This material is for example aluminum or an aluminum alloy, steel or stainless steel.

The heat exchange wall 71 directly delimits the internal volume 5.

Typically, the heat exchange wall 71 belongs to the load-bearing structure 25 and delimits the load-bearing structure 25 towards the internal volume 5.

The heat exchange wall 71 thus constitutes the upper wall of the supporting structure 25.

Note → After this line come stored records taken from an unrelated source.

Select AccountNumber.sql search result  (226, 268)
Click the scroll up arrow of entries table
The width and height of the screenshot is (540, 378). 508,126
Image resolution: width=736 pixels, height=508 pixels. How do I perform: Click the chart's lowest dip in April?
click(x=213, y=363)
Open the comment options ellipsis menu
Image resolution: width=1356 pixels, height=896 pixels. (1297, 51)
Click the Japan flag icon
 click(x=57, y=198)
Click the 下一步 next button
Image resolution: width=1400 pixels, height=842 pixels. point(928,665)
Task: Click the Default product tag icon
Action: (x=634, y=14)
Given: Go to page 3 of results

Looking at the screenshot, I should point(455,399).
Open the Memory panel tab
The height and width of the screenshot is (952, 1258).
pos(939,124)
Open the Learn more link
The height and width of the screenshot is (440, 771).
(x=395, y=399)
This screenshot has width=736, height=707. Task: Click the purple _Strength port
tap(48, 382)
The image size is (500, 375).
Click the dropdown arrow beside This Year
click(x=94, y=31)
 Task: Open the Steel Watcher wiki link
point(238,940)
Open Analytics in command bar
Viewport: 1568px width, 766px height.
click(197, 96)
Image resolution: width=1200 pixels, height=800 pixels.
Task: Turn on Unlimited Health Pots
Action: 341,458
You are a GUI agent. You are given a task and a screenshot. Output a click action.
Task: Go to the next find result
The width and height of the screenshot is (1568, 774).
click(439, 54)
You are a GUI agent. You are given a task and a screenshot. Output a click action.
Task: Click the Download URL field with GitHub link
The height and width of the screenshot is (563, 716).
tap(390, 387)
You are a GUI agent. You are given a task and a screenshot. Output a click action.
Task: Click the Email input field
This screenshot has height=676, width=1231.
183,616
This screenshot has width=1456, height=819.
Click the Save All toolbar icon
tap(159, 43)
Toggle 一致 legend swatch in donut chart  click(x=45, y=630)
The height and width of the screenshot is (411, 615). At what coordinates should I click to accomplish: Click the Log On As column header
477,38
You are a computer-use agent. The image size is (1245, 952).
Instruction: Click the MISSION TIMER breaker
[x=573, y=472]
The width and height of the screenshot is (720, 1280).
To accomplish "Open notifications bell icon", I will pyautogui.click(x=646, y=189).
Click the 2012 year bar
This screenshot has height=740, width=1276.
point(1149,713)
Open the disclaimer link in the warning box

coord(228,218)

It defines the lower surface 47 of the or each compartment 37.

Plate 71 is flat.

The battery 1 further comprises a dielectric fluid circuit 73 configured to cause the dielectric fluid 69 to circulate in contact with the electricity storage cells 3 and to cause the dielectric fluid 69 to circulate in contact with an internal side of the heat exchange wall. heat 71.

Battery 1 also includes a heat removal circuit 75, configured to circulate a heat transfer fluid in contact with an external side of the heat exchange wall 71.

The dielectric fluid 69 is in thermal contact with the heat transfer fluid through the heat exchange wall 71.

The heat generated by the electricity storage cells 3 is transferred by the dielectric fluid 69 to the heat exchange wall 71, crosses the heat exchange wall by conduction, and then is evacuated out of the battery 1 by the heat transfer fluid.

As visible in FIGS. 1 and 3, the dielectric fluid circuit 73 comprises lower channels 77 in which the dielectric fluid 69 is directly in contact with the electricity storage cells 3 and directly in contact with the heat exchange wall. heat 71.

The lower channels 77 extend between the small undersides 17 of the cells and the heat exchange wall 71.

To this end, the battery 1 comprises a spacer structure 79 through which the electricity storage cells 3 rest on the heat exchange wall 71.

Thus, the weight of the electricity storage cells 3 is taken up by the spacer structure 79, which transmits it to the heat exchange wall 71.

The spacer structure 79 rests on the heat exchange wall 71.

It is for example glued to the heat exchange wall, or simply placed without fixing.

The spacer structure 79 delimits the lower channels 77.

To do this, the spacer structure 79 comprises a plurality of longitudinal profiles 81 spaced transversely from each other and defining between them the lower channels 77.

The longitudinal profiles 81 are connected to each other by bars 83 arranged in the lower channels 77.

The longitudinal profiles 81 are all identical.

They have a section a constant cross section over their entire length, except at their two opposite ends.

For example, this section is trapezoidal ( ). The large base of the trapezium rests on the heat exchange wall 71. The electricity storage cells 3 rest on the small base. The two inclined sides are symmetrical to each other and delimit the lower channels 77.

Each longitudinal profile 81 extends over substantially the entire width of the compartment 37.

The opposite longitudinal ends 85 of the profile each have a shape chosen to fit into the angle between the large surface 51 and the heat exchange wall 71. Thus, each longitudinal end 85 fills this angle, with no gap between the profile longitudinal 81 and the heat exchange wall 71 or the large surface 51. Leaks of dielectric liquid from one lower channel 77 to another are thus limited in the corners.

In the example shown (see for example), the plastic material 41 constituting the large surface 51 is connected to the lower surface 47 of the compartment in a curved manner. It forms a fillet 87. The skin 67 extends slightly beyond the fillet on the bottom of the housing. Its extreme edge 89 forms a low step on the heat exchange wall 71.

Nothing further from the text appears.